Exercise instructions: Go through the data and copy each line that holds "computer".

(Saved data entries)
○ ○ ○ ○

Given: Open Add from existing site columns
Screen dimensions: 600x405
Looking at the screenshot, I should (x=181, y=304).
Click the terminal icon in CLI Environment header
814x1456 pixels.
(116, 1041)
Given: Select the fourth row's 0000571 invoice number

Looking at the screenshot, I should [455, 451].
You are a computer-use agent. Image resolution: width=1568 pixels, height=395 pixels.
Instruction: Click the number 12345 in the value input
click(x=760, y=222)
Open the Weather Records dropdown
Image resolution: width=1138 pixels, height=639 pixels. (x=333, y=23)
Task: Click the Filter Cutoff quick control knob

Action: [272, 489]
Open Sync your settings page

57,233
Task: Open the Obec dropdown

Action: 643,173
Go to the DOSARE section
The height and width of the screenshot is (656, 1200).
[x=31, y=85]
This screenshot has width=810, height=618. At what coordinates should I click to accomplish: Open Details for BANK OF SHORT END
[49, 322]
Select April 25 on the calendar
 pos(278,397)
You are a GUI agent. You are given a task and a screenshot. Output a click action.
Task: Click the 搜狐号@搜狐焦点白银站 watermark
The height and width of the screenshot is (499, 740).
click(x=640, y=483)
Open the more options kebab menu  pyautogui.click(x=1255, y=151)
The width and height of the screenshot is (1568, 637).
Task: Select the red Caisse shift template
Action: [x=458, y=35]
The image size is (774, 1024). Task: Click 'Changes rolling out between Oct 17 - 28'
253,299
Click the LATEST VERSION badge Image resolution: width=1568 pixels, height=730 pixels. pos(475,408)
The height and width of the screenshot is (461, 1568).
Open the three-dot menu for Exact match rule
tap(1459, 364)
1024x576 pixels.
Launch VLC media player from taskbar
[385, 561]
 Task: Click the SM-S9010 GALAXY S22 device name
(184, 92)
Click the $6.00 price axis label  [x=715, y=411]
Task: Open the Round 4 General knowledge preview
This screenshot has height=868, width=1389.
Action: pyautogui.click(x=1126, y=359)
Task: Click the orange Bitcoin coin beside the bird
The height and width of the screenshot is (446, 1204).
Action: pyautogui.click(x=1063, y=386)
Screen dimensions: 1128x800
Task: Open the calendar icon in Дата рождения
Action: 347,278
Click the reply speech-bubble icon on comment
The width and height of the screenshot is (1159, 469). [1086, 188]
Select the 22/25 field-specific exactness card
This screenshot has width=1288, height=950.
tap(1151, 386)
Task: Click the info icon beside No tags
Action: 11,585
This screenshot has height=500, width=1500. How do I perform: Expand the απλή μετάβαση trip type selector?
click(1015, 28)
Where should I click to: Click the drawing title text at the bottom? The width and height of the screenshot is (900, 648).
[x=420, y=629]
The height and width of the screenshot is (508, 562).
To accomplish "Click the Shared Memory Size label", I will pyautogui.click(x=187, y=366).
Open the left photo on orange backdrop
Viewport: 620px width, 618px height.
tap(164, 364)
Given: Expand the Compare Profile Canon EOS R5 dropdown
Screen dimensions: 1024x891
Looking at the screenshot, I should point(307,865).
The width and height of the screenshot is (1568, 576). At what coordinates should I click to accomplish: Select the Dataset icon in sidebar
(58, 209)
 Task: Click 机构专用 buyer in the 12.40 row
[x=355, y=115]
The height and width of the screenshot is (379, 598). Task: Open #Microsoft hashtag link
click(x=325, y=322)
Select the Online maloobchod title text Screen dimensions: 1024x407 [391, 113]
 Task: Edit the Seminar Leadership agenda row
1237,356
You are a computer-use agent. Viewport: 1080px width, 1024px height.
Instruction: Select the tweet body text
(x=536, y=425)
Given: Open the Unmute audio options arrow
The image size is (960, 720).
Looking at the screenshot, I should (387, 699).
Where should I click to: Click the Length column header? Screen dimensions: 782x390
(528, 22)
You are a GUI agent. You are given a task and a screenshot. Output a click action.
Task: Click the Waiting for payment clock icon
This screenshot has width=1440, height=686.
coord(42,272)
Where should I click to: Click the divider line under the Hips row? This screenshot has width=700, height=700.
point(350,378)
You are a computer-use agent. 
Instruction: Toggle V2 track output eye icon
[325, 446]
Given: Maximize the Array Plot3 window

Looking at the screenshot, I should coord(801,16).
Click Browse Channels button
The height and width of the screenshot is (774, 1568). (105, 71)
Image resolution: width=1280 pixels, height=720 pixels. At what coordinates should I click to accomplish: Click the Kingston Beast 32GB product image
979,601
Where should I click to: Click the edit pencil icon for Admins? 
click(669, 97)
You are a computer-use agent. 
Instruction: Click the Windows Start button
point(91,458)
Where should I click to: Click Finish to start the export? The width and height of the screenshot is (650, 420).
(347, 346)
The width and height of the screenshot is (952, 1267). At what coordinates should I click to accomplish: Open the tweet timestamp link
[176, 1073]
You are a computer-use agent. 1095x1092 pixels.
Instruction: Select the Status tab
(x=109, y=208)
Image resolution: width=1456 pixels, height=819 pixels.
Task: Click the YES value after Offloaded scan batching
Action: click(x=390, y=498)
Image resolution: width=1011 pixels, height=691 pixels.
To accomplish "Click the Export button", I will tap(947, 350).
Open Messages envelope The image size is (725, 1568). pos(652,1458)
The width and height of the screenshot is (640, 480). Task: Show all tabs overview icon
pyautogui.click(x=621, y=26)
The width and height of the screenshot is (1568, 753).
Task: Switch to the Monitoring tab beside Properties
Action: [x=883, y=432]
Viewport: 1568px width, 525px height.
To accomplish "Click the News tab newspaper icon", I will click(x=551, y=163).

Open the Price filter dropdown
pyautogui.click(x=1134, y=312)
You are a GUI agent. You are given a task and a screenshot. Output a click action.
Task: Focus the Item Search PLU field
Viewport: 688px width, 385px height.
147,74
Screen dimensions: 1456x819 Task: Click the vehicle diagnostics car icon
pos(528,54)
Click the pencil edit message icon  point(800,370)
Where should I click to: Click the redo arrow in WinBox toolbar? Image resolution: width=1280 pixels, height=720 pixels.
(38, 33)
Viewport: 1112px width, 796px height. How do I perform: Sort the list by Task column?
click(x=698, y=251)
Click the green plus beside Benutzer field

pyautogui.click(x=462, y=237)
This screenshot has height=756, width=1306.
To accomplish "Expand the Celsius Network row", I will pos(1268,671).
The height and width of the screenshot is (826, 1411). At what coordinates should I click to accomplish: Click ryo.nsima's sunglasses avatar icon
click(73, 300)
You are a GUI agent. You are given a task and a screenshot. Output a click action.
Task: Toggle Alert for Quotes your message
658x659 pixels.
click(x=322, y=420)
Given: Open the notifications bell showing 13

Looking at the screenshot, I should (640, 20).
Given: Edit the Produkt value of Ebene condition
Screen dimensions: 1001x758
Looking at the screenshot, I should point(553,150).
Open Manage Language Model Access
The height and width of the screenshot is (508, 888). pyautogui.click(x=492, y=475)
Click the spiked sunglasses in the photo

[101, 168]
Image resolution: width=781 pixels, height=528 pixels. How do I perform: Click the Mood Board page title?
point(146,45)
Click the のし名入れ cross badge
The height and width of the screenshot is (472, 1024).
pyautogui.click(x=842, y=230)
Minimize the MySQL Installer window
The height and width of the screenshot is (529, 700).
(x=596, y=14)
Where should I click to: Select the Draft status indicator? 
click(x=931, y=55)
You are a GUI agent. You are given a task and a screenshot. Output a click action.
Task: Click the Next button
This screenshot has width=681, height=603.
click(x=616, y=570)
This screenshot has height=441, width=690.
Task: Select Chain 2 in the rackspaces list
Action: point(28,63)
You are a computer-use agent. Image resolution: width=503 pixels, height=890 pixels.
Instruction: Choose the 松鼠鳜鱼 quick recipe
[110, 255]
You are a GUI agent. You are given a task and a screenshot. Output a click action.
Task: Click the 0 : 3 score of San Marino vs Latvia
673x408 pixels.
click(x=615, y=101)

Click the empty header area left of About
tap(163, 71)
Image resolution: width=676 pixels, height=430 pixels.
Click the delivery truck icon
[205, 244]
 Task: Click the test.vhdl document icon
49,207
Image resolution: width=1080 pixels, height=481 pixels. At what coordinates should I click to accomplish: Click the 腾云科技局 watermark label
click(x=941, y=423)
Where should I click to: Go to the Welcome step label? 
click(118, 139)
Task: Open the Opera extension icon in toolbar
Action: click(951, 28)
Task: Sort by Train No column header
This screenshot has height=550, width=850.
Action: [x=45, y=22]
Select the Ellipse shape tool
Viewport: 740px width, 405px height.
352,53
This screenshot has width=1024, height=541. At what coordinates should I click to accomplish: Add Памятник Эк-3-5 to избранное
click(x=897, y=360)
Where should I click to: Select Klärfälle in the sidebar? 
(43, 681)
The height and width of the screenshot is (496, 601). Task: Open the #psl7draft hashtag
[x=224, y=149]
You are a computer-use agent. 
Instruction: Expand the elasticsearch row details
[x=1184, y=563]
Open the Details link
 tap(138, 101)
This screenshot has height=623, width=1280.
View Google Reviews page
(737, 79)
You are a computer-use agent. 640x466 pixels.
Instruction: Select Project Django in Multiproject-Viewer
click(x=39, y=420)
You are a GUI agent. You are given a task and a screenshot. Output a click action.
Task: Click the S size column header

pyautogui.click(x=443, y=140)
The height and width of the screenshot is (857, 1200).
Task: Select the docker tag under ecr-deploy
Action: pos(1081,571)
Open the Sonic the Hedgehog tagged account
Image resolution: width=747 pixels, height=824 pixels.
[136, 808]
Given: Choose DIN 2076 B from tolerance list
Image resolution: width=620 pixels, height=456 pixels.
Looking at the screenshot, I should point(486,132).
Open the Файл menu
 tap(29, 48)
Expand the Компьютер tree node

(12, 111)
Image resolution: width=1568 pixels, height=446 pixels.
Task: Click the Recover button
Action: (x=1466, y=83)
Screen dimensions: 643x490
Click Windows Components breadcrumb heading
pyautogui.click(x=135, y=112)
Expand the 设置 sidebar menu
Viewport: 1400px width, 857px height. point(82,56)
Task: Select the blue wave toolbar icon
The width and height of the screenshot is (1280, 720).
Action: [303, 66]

○ ○ ○ ○

Result below:
You are a computer-use agent. Image resolution: width=1568 pixels, height=395 pixels.
You are a computer-use agent. Viewport: 1080px width, 1024px height.
You are a computer-use agent. 
You are a computer-use agent. 
You are a computer-use agent. 1095x1092 pixels.
You are a computer-use agent. Image resolution: width=503 pixels, height=890 pixels.
You are a computer-use agent. 
You are a computer-use agent. 640x466 pixels.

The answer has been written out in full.